[发明专利]一种高产L-色氨酸的重组大肠杆菌及其构建方法

权利要求书

1.一种产L-色氨酸的重组大肠杆菌，其特征在于，替换了莽草酸激酶基因aroK启动子为T7启动子，敲除了色氨酸转运体编码基因mtr并替换了预苯酸脱氢酶编码基因pheA的启动子为tac启动子；所述的tac启动子的核苷酸序列如SEQ ID NO.1所示。

2.如权利要求1所述的重组大肠杆菌，其特征在于，是对大肠杆菌CICC 10303进行基因组编辑得到的。

3.如权利要求2所述的重组大肠杆菌，其特征在于，所述基因组编辑是利用CRISPR-Cas9技术进行的。

4.权利要求1-3任一所述的重组大肠杆菌的构建方法，其特征在于，所述方法包括以下步骤：

1)构建T7启动子替换重组片段、tac启动子替换重组片段以及敲除mtr基因重组片段：将大肠杆菌莽草酸激酶编码基因aroK基因簇起始密码子上下游同源臂序列融合后，引入T7启动子，得到重组片段T7AROK；将预苯酸脱氢酶编码基因pheA的起始密码子上下游同源臂序列融合后，引入启动子tac，得到片段TACPHE；将色氨酸转运体编码基因mtr上下游同源臂融合，得到片段MTRD。

2)构建重组质粒：将片段T7AROK、TACPHE、MTRD分别与含有sgRNA的线性化载体连接，分别得到重组质粒含T7AROK的重组质粒、含TACPHE的重组质粒、含MTRD的重组质粒；

3)构建重组大肠杆菌：将含有cas9蛋白的质粒转化大肠杆菌CICC 10303，得到大肠杆菌CICC 10303-cas9；随后将含T7AROK的重组质粒转化大肠杆菌CICC 10303-cas9，得到重组大肠杆菌CICC 10303-aroKT；将含TACPHE的重组质粒转化大肠杆菌CICC 10303-aroKT，得到重组大肠杆菌CICC 10303-pheAT；将含MTRD的重组质粒转化大肠杆菌CICC 10303-pheAT，得到重组大肠杆菌CICC 10303-mtrD；去除外源质粒后，得到重组大肠杆菌CICC10303-TRYP。

5.如权利要求4所述的构建方法，其特征在于，所述含有cas9蛋白的质粒是pCas9。

6.如权利要求4或5所述的构建方法，其特征在于，所述含T7AROK的重组质粒序列如SEQID NO.5所示，所述含TACPHE的重组质粒序列SEQ ID NO.6，所述含MTRD的重组质粒序列如SEQ ID NO.7所示。
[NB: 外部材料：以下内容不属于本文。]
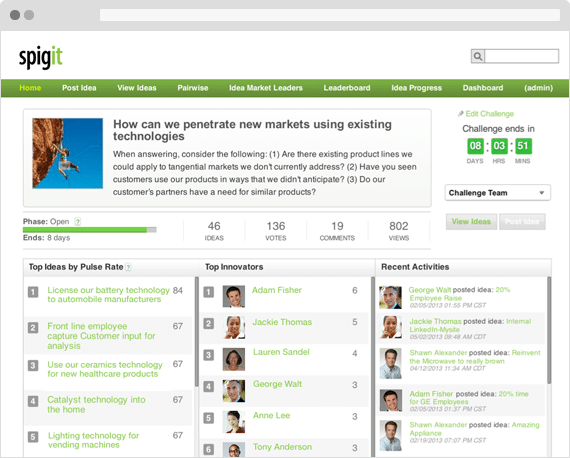
Task: Click the Edit Challenge pencil icon
Action: click(461, 114)
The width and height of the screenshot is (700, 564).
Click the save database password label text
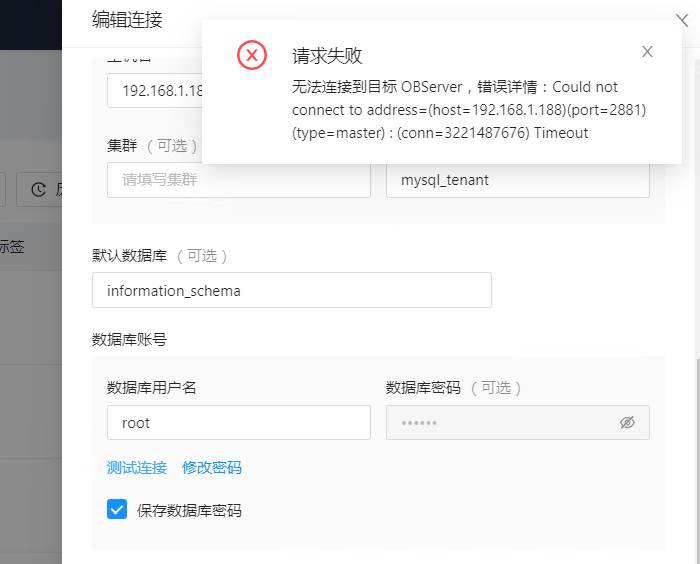point(189,511)
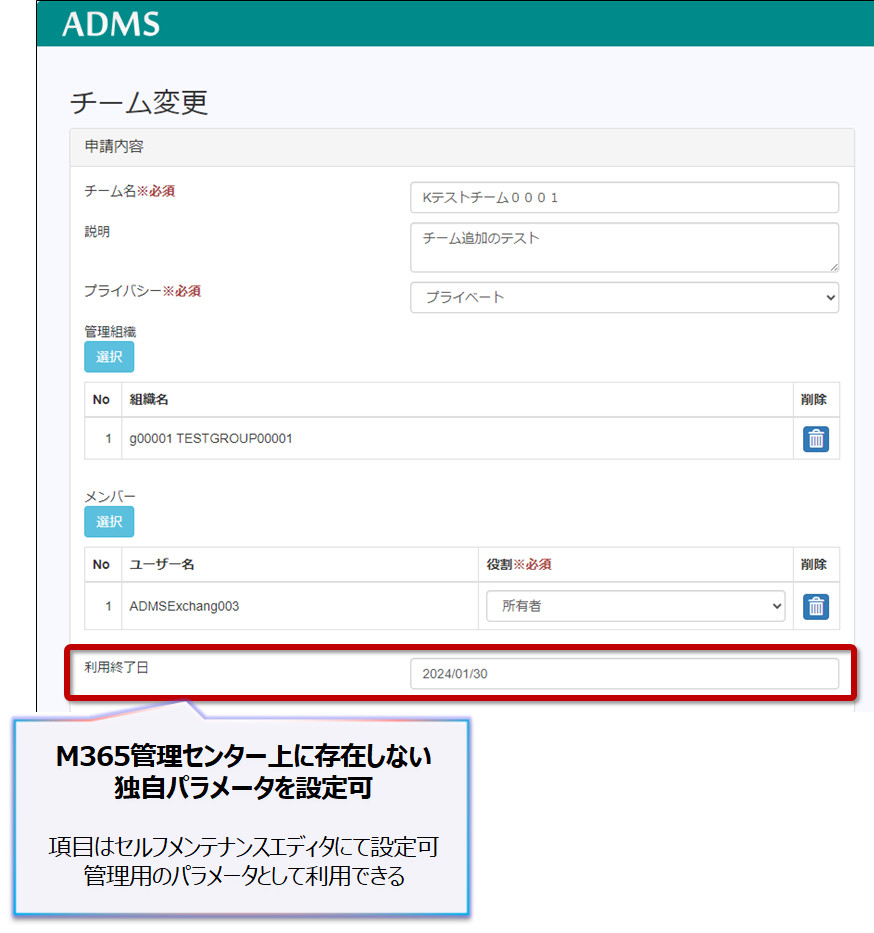Focus the チーム名 input field
The width and height of the screenshot is (874, 933).
point(624,198)
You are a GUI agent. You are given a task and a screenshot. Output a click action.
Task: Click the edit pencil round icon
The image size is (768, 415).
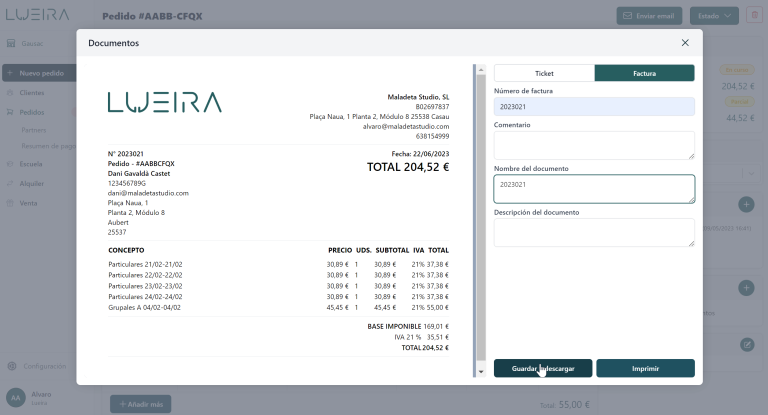746,345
7.权利要求1-3任一所述的重组大肠杆菌在生产L-色氨酸中的应用。

8.如权利要求7所述的应用，其特征在于，所述应用包括将平板培养基中34-38℃下培养22-26h的单菌落接种至种子培养基，于34-38℃、180-220rpm条件下培养5-8h，再以20％的接种量接种发酵培养基，34-38℃、180-220rpm条件下培养10-14h，0.1mM IPTG诱导45-50h。

9.权利要求1-3任一所述的重组大肠杆菌在饲料、制药、保健品或食品工业生产L-色氨酸中的应用。